Bさんは32歳の独身の女性です。下の奥歯に被せている他院作製の金属の被せ物が、取れては付け直すことを何回も繰り返したため、当院で新たに作製し装着した方です。半年後同じ詰め物が取れて再来院しました。脱離した被せ物を見るとセットしてから半年しか経過していないのに、金属が擦れて摩耗している状態でした。
Cさんは50歳の女性です。寝ていた時に突然の猛烈な痛みで目が覚めそれ以来痛みが取れず、上下の歯を合わせることも出来ない程で朝食も食べることも出来ずに朝一番で来院されました。
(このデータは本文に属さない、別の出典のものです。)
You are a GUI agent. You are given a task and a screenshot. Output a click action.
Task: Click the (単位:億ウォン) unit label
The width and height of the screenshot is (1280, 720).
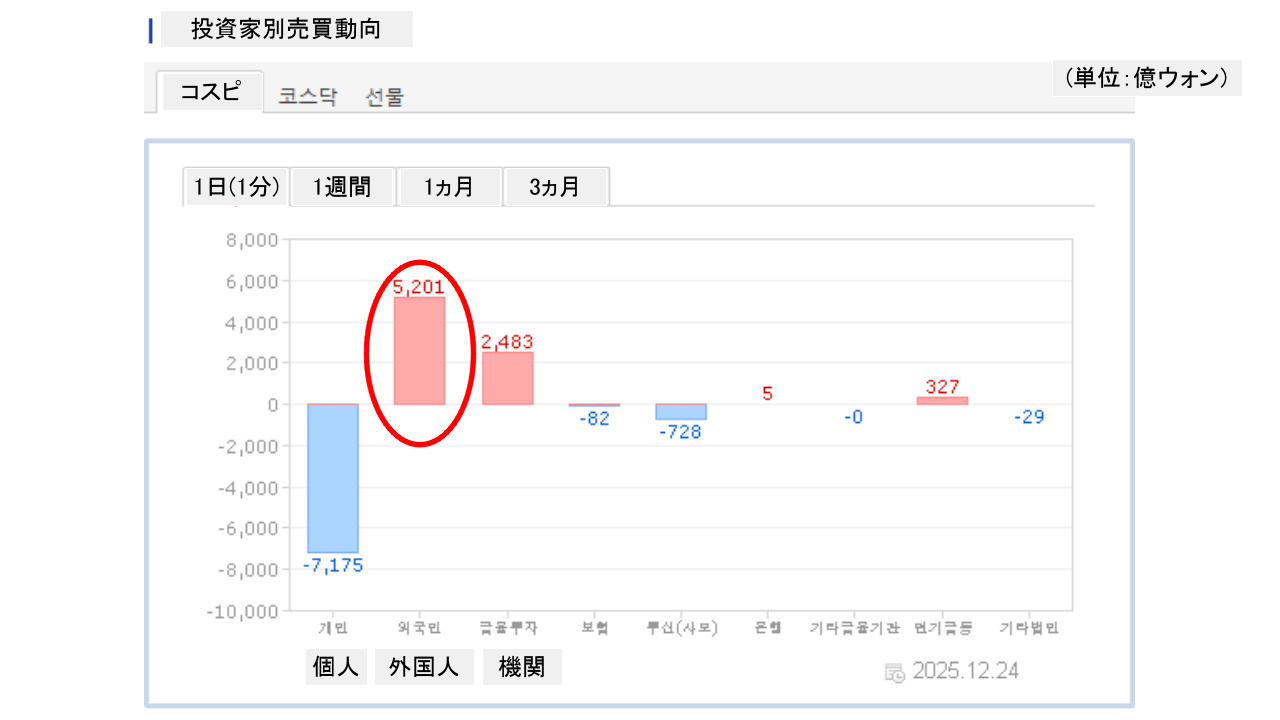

口腔内を診たところ下顎右側第二小臼歯が割れており、レントゲンでも根の破折が確認できたので、後日抜歯となりました。
三人共に歯軋り・喰いしばりがあるか、どのような食習慣があるか問診をしたところ、共通していたのは冷蔵庫の氷をバリバリと食べる習癖がある事でした。確かに今年は暑い夏でしたから冷たい食べ物を摂ることは十分あり得ますが、三人とも一年中食べているとのことでした。また特に日中ストレスを感じる事があり、その日の夜帰宅すると同時に冷蔵庫に直行し氷を口に放り込み、バリバリと噛んでいるとの話もありました。